- Problem description -
Once you have found the line with "Where should I" in the records below, retype it and every line after it to the end exactly, with no pictures and nothing more.

- Input for this task -
=== Begin Enclosure ===
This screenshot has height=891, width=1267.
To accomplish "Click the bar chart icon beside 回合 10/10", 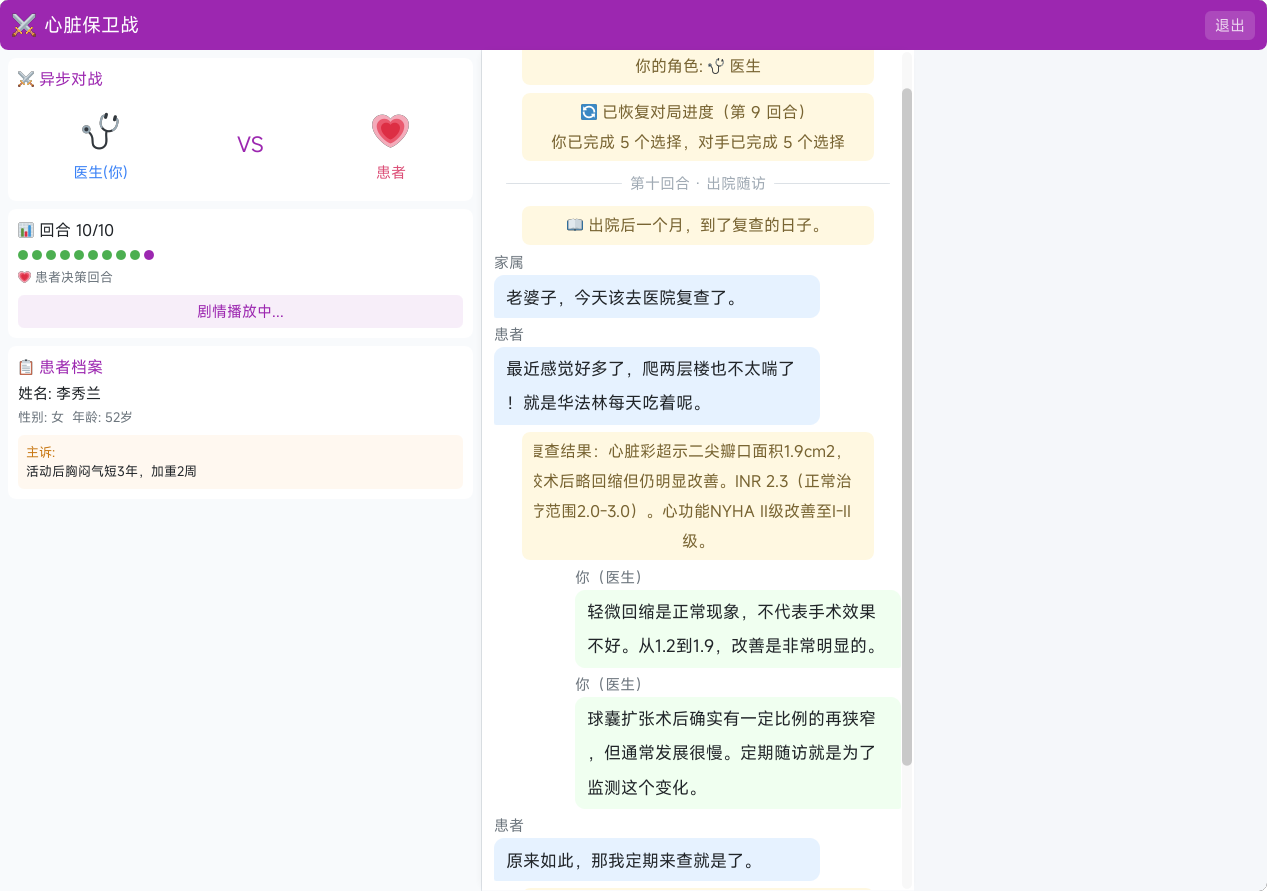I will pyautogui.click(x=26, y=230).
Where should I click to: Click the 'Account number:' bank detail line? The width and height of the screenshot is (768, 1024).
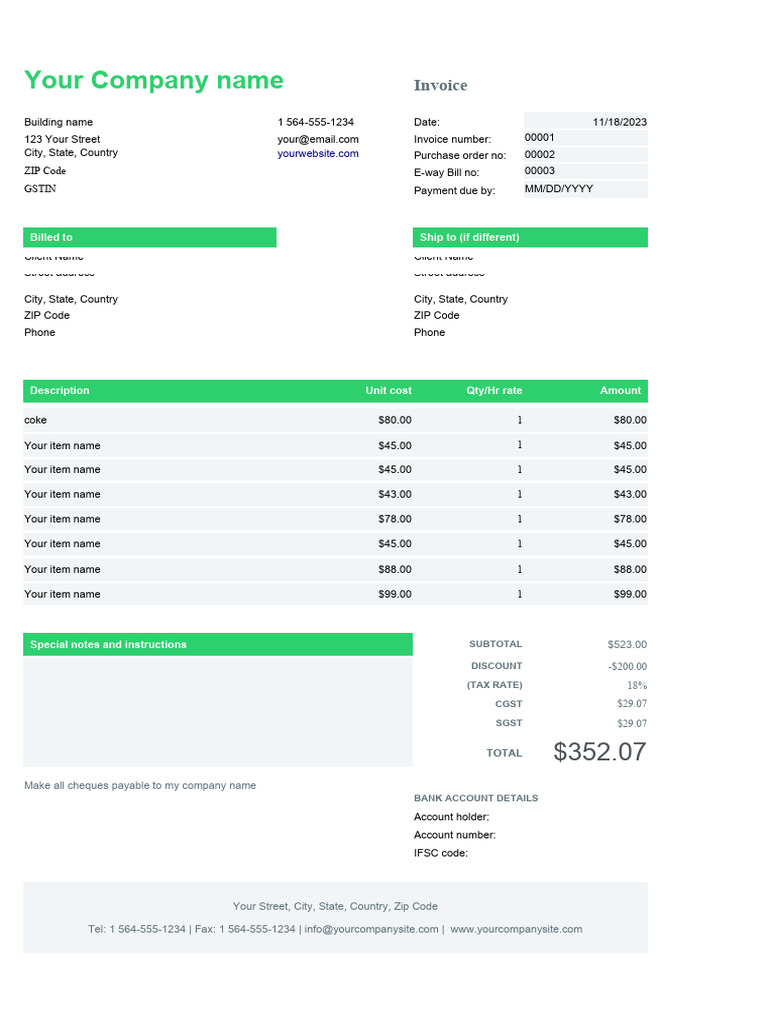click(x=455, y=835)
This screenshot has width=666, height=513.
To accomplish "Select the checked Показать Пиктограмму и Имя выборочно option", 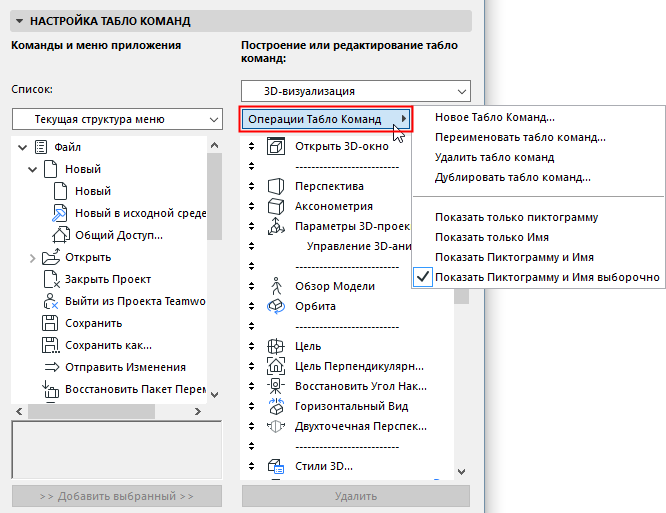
=== End Enclosure ===
- Answer for this exercise -
Where should I click to: Click the 'Account number:' bank detail line? The width and height of the screenshot is (768, 1024).
click(x=455, y=835)
This screenshot has width=666, height=513.
To accomplish "Select the checked Показать Пиктограмму и Имя выборочно option", 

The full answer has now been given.